In her excellent and inspiring book, The Artist’s Way, Julia Cameron tells us that if we want to be more creative, one thing we can do is write what she calls “the morning pages.” Writing the morning pages is how we “retrieve our creativity.” Morning pages, she tells us, are “three pages of longhand writing, strictly stream-of-consciousness … meanderings … not meant to be art. Or even writing” (pp. 9-10). Morning pages is a really good idea, even for writers like us who have books in progress or are facing a thesis or an important report due on the boss’s desk by the end of the week. Writing every morning is like priming the pump. It’s getting motor started..
Back when I taught high school English, I made my students write for ten minutes at the beginning of class every day. I’d write the topic on the board and tell them, “Get started.” At the end of ten minutes, they’d line up at my desk, papers in hand, and I’d read each little essay until I came to an error. I’d circle that first error and say, “Figure out what’s wrong, fix it, and come back up. And see if you can find your other errors so you don’t have to keep coming back up.” My students learned—the hard way—to get their thoughts down quickly, to use their grammar books, and to stop making the same mistakes all the time. At the end of the year, they could construct paragraphs that hung together. How many of us can say we can do that?

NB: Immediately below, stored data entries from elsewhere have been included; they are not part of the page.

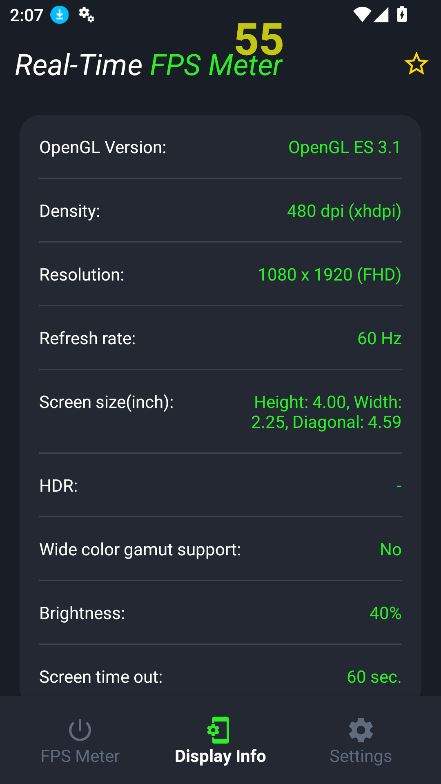Open the FPS Meter power icon tab
Image resolution: width=441 pixels, height=784 pixels.
tap(80, 730)
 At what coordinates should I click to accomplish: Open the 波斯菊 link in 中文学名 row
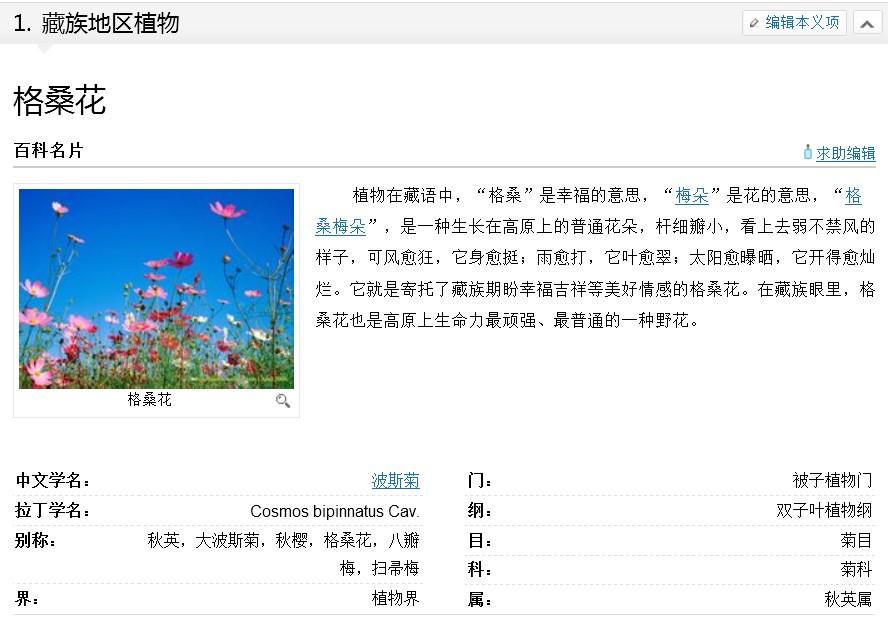click(395, 481)
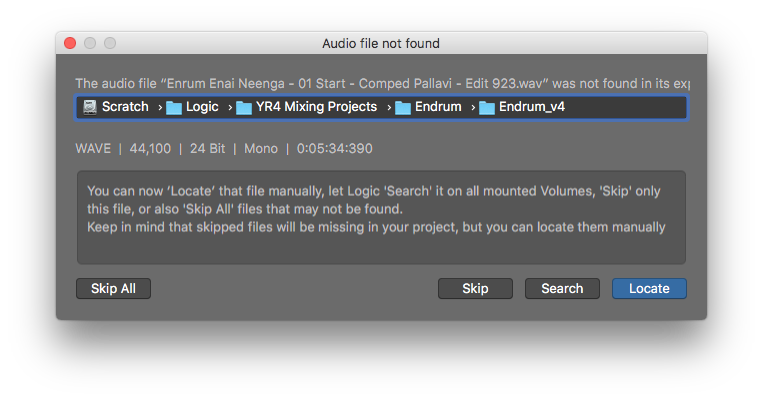Click the chevron after Logic
The width and height of the screenshot is (763, 400).
pos(230,108)
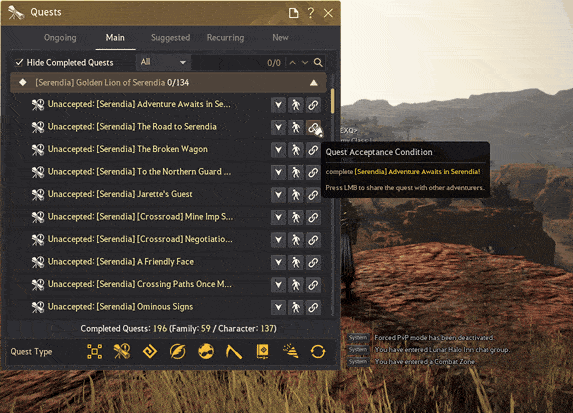Image resolution: width=573 pixels, height=413 pixels.
Task: Select quest The Road to Serendia
Action: pos(132,127)
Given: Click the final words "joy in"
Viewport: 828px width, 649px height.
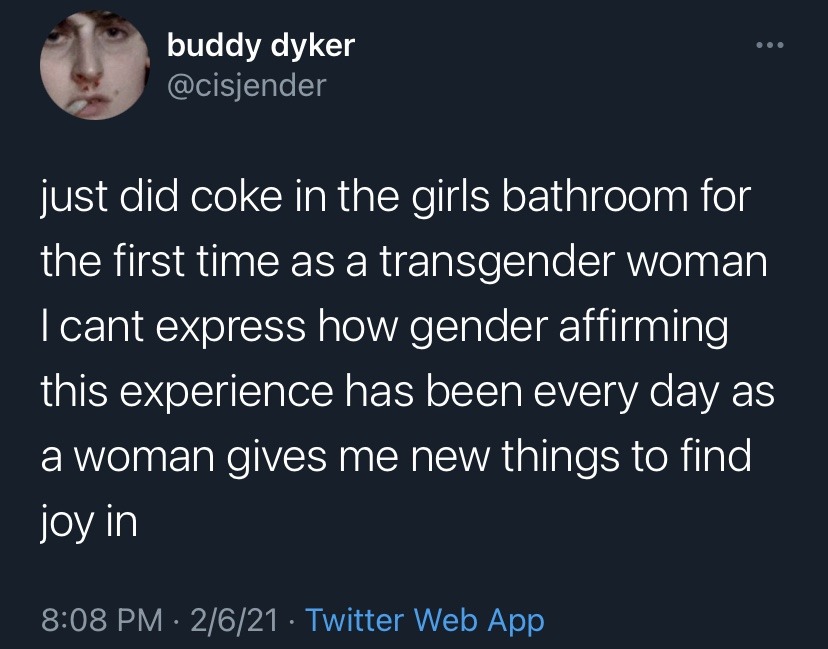Looking at the screenshot, I should coord(88,522).
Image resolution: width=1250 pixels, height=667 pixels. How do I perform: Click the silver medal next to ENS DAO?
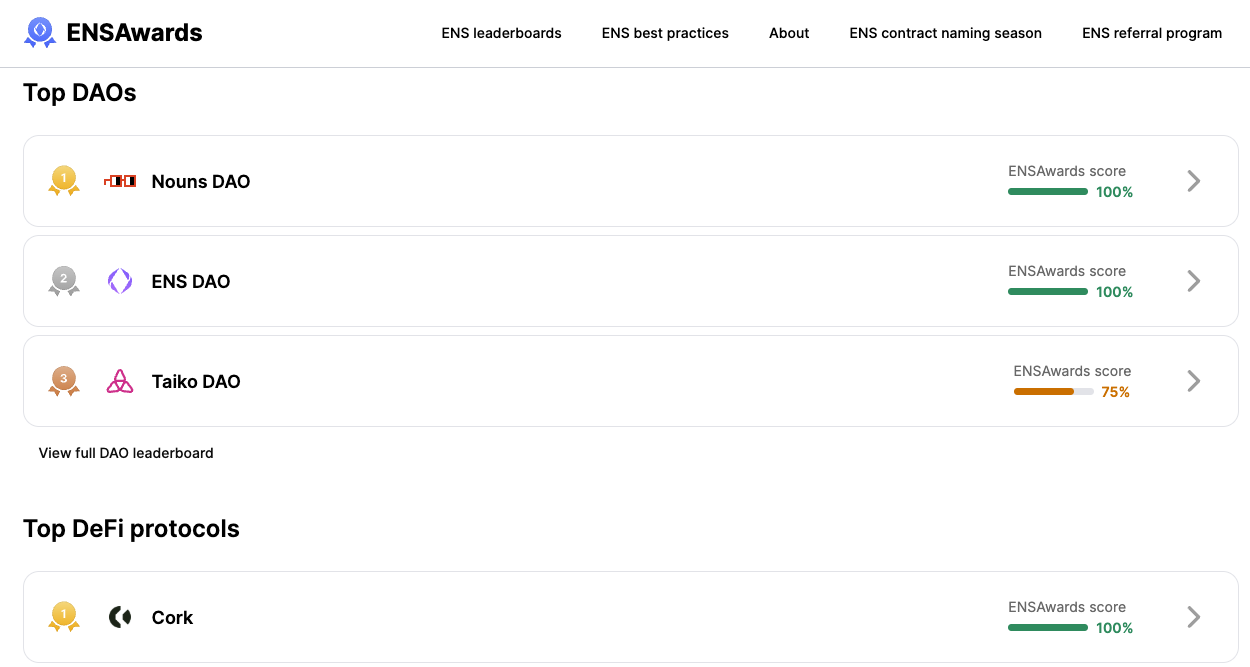pyautogui.click(x=63, y=281)
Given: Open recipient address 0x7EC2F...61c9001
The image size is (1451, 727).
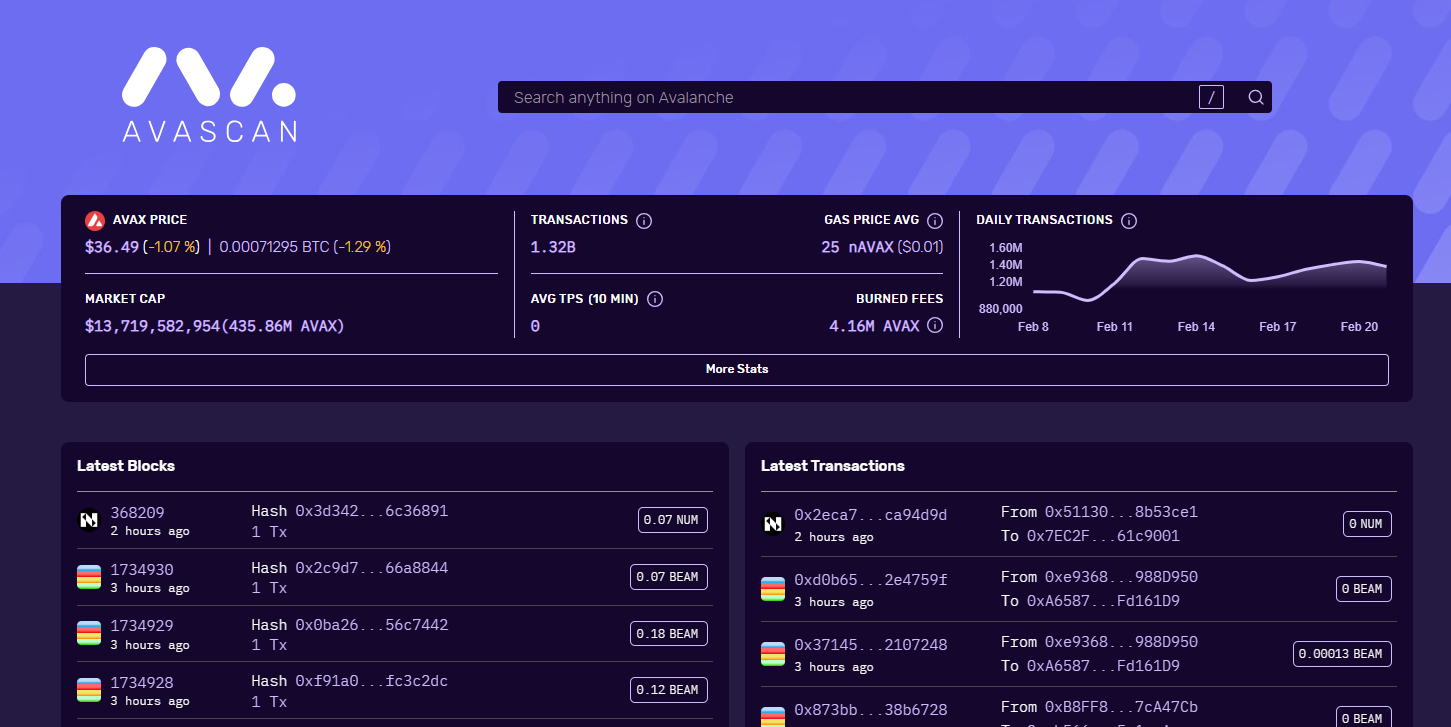Looking at the screenshot, I should click(x=1103, y=536).
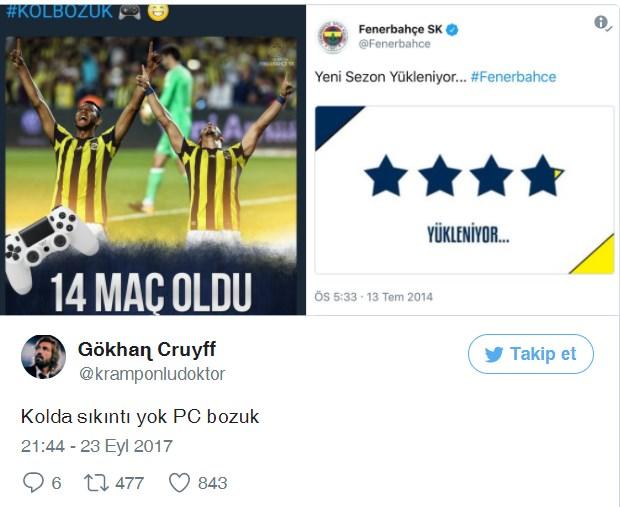
Task: Open the 14 MAÇ OLDU image
Action: pyautogui.click(x=151, y=176)
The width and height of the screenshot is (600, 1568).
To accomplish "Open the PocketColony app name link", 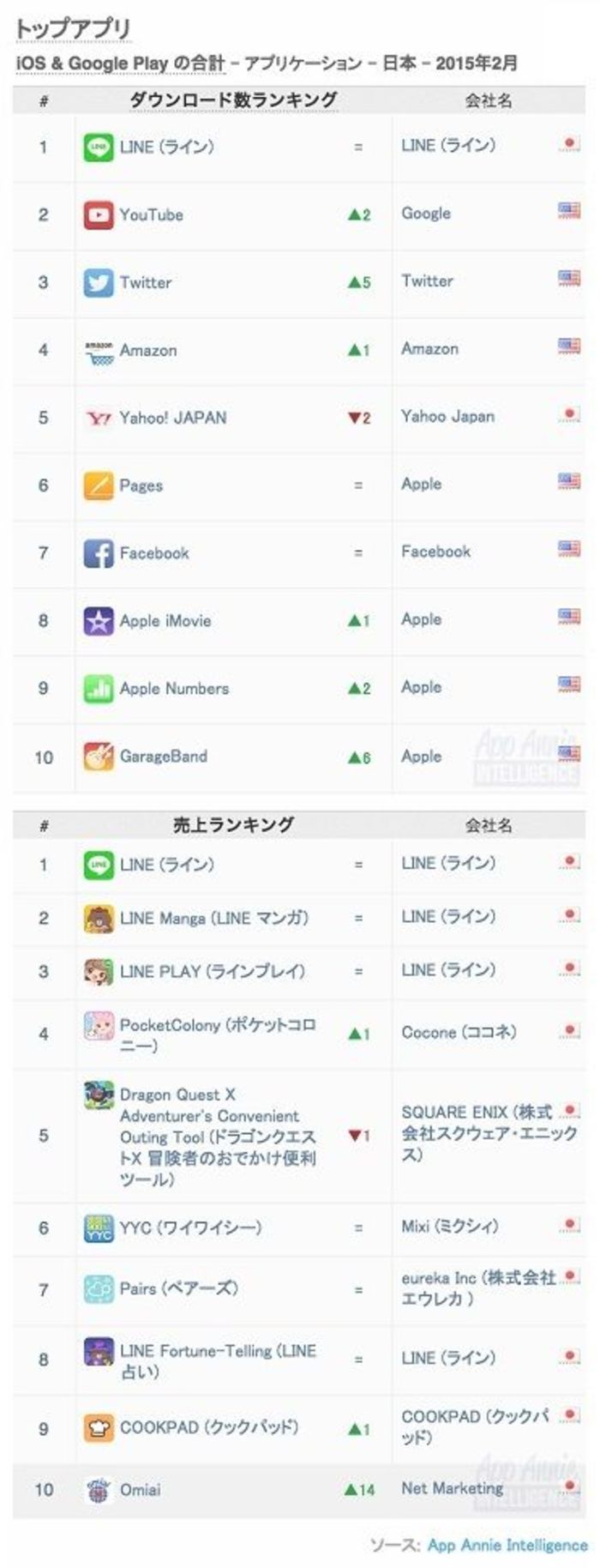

Writing every day is good for us. But we don’t have to slavishly follow Cameron and do it in the morning and we don’t have to do it in longhand. I live with two cats. There’s no snooze button on a cat that wants breakfast. I don’t have time for morning pages, so I’ve changed the concept to “daily pages.” And because I can’t read my own handwriting, I do my daily pages on my computer. What I write is not art, though I can occasionally turn a daily page into a poem or part of an article (or a blog). It’s certainly not writing. But it’s good practice.
Do you want to write a book? That’s a lot of work. You’re looking at prewriting, writing, and what seems like an endless amount of rewriting. But if you’re going to enter an athletic contest, you train for it. If you’re going to write a book, you can likewise train for it by writing morning—or daily—pages, either on the topic at hand or on whatever comes to mind. Practice does not make perfect, but it at least makes for familiarity. When you write a little something every day, you’re becoming familiar with the process of writing. That’s the first step on your journey to possible publication.